Roguelikes and Roguelites were all the rage for a good few years between the Battle Royale boom and Hero Shooter craze. We had everything from authentic ASCII-style roguelikes to the king of them all, Hades.
There’s one unavoidable problem that roguelikes, more than any other genre, need to face head on, and not all of them do it with such grace as Gunfire Reborn.
Repeat Without Repetition
Roguelikes are built around repeating content, but with twists and gradual changes from “run” to “run”. In some games this progression and change is wholly within the player, the game changes because you understand it more and more each run.
In others, the change is more stark, with new enemies or items retroactively added to earlier levels in future runs once you uncover them.

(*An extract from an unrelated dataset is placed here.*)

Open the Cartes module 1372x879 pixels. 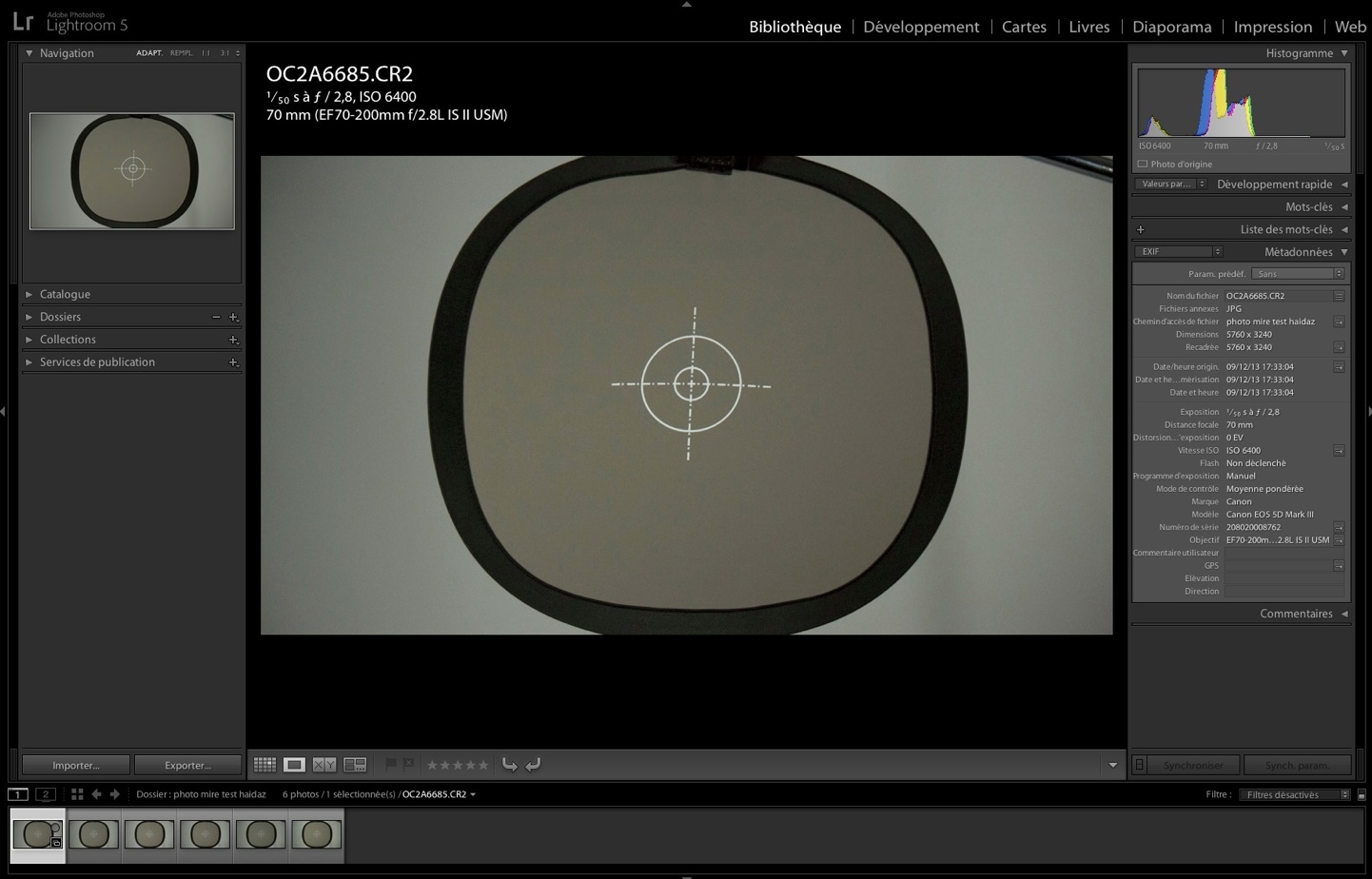1024,27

These repetitions and changes are normally things like weapons to use, room types to find, characters to meet and items or buffs to attain.
The key to an excellent modern roguelike is making repetition not feel repetitive.
These are all vital gameplay elements for sure, but so many roguelikes miss the visual possibilities when it comes to roguelike mechanics.
Visual Variety Can Mean More Than “Gameplay” Variety
This is where Gunfire Reborn excels. While the game of course has hundreds of unlockable weapons and just as many build-changing “Scrolls” (Passive buffs or abilities) these are kind of “expected”.
That’s impressive, but it’s also the minimum to qualify as a decent Roguelike.
So, Gunfire does more.
Gunfire combines all that gameplay variety with a truly absurd visual variety. We have “traditional” guns, bows, lizards you squeeze to shoot fireballs, a deck of cards you cast magic through, sci-fi weapons, fantasy weapons all wielded by cute characters modelled after different animals.
Right from the start, the visual design matches the gameplay design in terms of variety.
Variety Needs To Be Immediately Obvious
To see how much difference that makes we can compare to something like RoboQuest.
RoboQuest is an FPS Roguelike just like Gunfire, but all the enemies are robots. They come in different shapes and sizes, and some are even robots of animals like a giant digger robot modelled after a mole (of course), but at the end of the day that novelty can wear thin in 2 or 3 runs.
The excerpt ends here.